• Work to complete:
Please set down, unchanged, each line from the one with "This screenshot has width=812, height=519." to the final line of the data below, both included. Drop the pictures.

• Given records:
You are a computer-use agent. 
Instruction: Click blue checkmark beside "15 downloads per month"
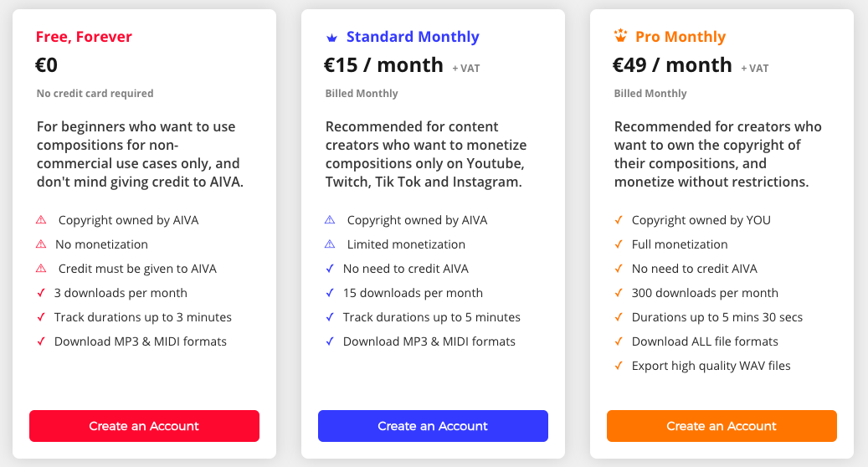(330, 293)
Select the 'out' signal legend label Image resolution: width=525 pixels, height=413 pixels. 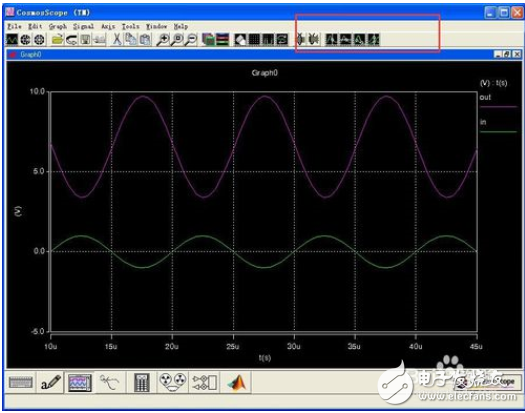click(485, 97)
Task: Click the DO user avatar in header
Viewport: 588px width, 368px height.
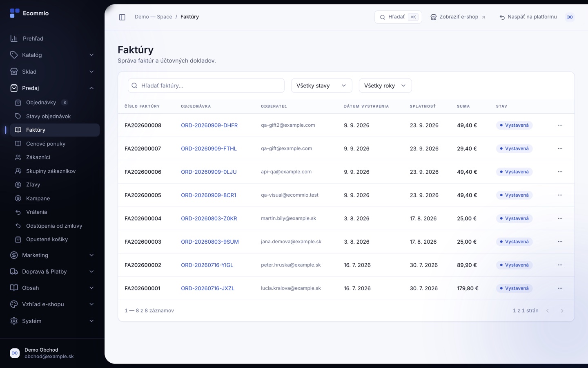Action: click(570, 17)
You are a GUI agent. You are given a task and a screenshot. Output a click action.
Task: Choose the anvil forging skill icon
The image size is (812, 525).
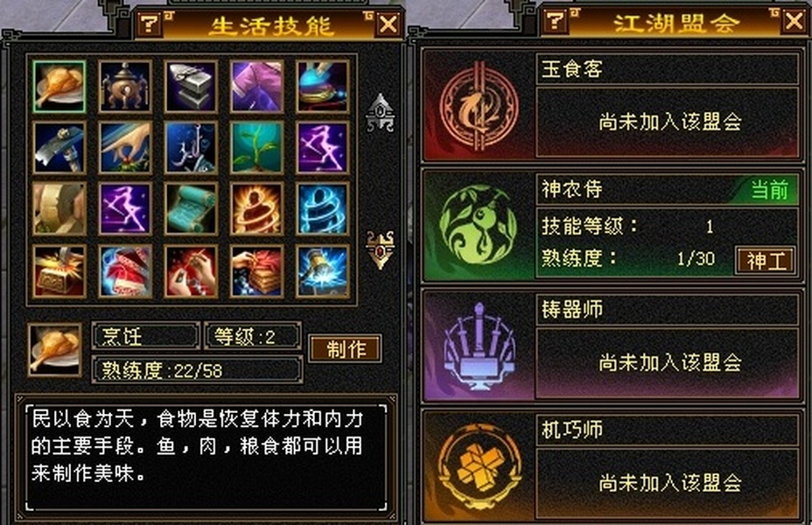point(191,87)
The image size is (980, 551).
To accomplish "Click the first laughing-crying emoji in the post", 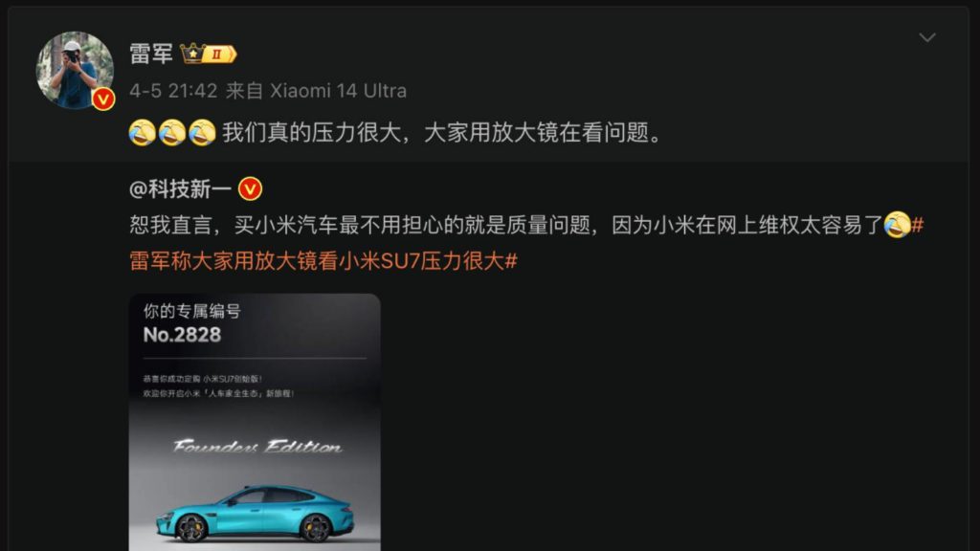I will [x=143, y=132].
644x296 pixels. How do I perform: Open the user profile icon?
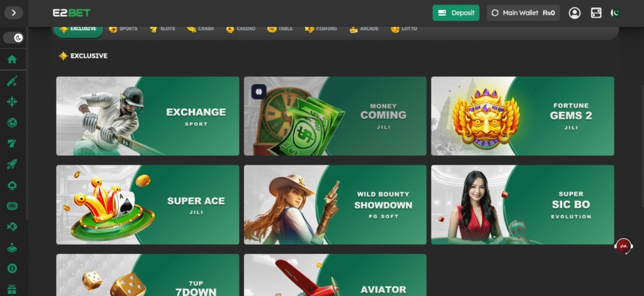pyautogui.click(x=575, y=13)
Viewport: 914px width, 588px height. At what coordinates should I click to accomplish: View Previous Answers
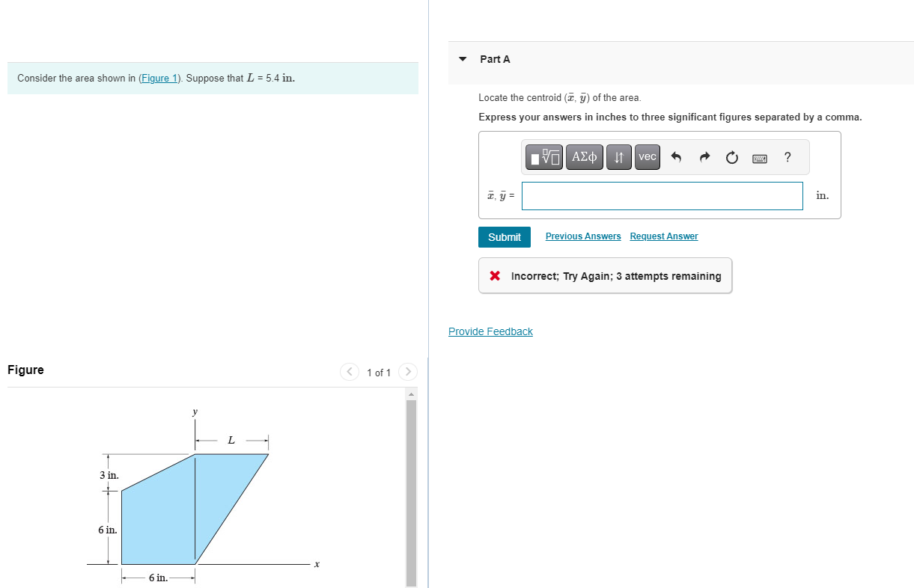tap(582, 236)
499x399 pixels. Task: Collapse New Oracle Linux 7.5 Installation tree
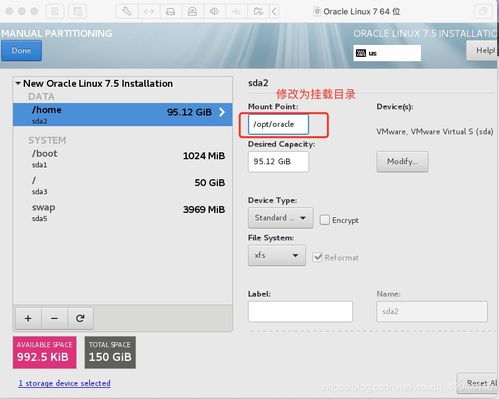[x=18, y=83]
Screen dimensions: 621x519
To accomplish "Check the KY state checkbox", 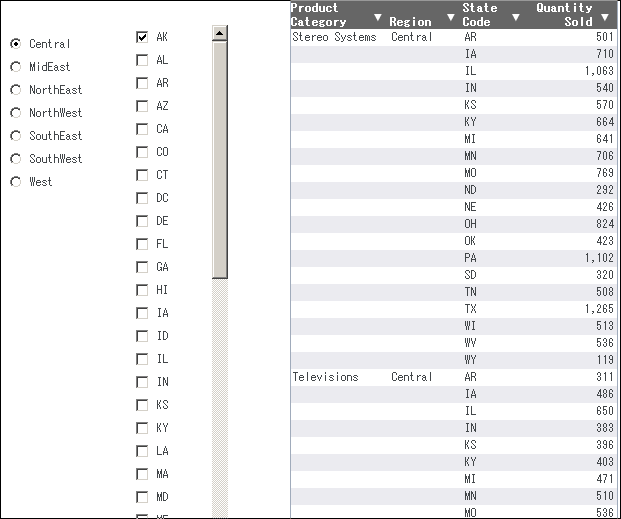I will click(142, 428).
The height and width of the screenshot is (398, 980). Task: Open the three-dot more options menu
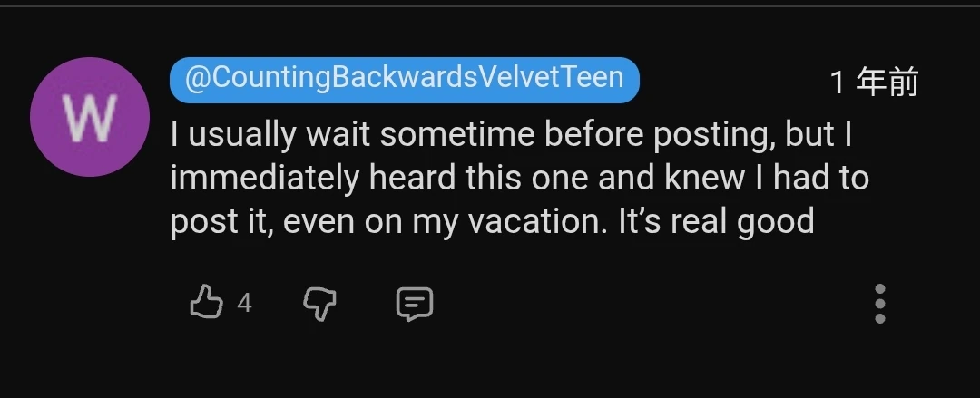coord(879,303)
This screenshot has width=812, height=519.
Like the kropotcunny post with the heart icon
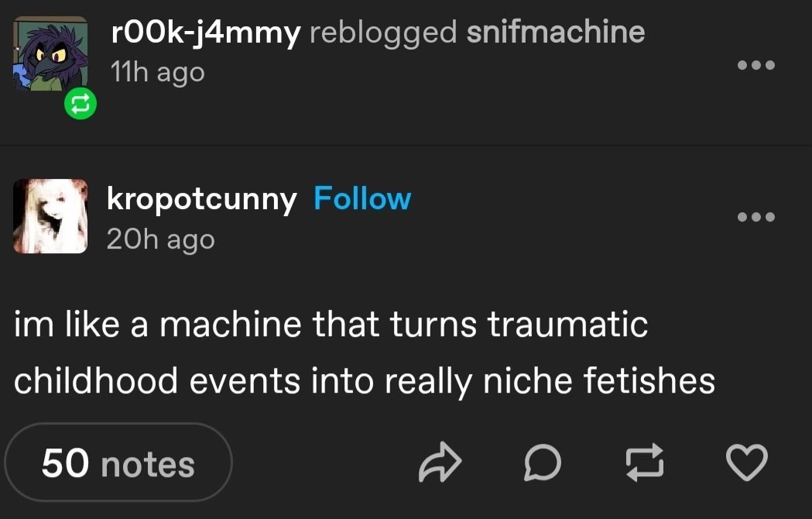[748, 463]
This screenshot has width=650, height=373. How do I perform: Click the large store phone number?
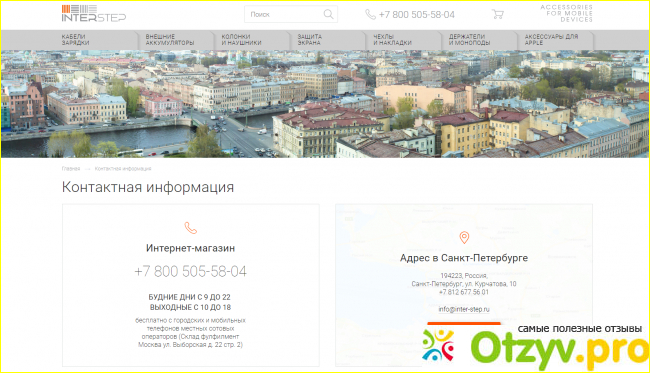click(x=190, y=271)
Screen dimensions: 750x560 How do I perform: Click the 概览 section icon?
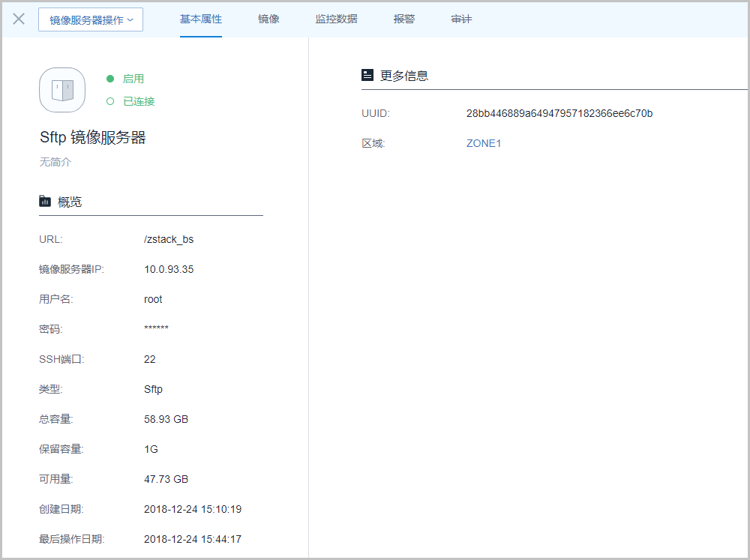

• Result of this exercise:
This screenshot has width=812, height=519.
Like the kropotcunny post with the heart icon
[748, 463]
This screenshot has width=650, height=373. How do I perform: Click the large store phone number?
click(x=190, y=271)
Screen dimensions: 750x560 How do I perform: Click the 概览 section icon?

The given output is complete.